- **Exercise**:
Please render the listing lines as a Markdown table with a Row column for the row number and a Text column for the line, starting at the line containing "Given: Click the" and ending at the line containing "Action: [682, 395]". Skip blank lines and leave the pictures out.

Saved entries
= = = =

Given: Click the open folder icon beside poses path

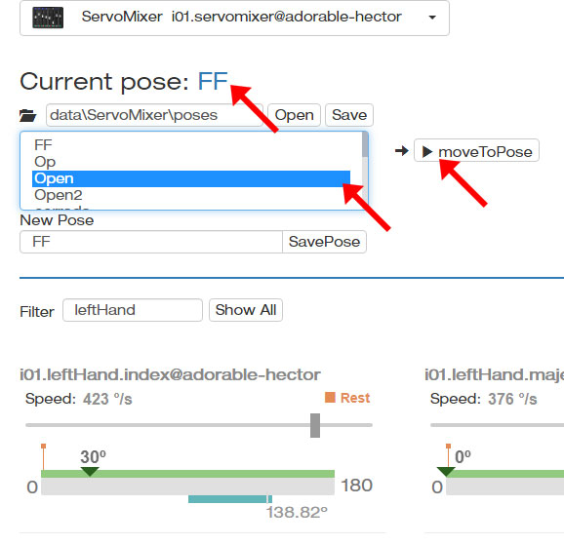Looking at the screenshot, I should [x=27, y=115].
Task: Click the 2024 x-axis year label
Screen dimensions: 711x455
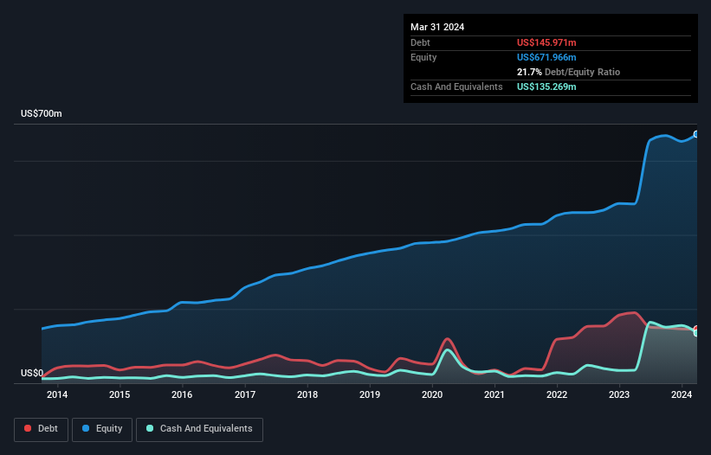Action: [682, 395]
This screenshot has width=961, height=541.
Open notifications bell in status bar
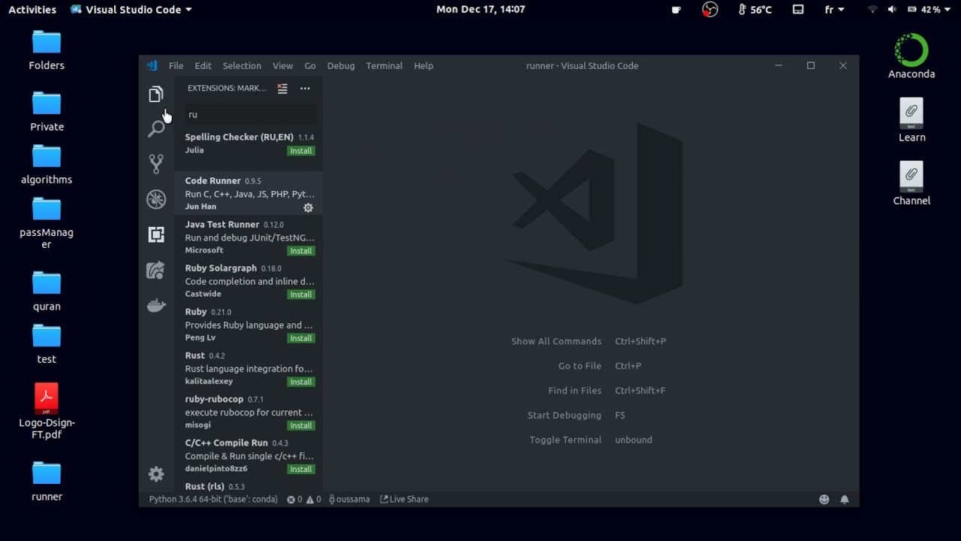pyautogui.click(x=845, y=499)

= = = =

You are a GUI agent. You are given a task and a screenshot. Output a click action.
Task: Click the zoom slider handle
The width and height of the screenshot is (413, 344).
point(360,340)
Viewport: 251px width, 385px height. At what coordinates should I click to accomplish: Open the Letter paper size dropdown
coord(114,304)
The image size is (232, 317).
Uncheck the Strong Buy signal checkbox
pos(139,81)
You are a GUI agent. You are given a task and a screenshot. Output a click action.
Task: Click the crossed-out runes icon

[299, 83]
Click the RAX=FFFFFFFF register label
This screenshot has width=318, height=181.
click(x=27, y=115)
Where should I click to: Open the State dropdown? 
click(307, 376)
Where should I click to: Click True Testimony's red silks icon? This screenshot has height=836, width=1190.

= = = =

- **Answer below**:
| Row | Text |
|---|---|
| 1 | Given: Click the open folder icon beside poses path |
| 2 | Looking at the screenshot, I should [x=27, y=115]. |
| 3 | Task: Click the 2024 x-axis year label |
| 4 | Screen dimensions: 711x455 |
| 5 | Action: [682, 395] |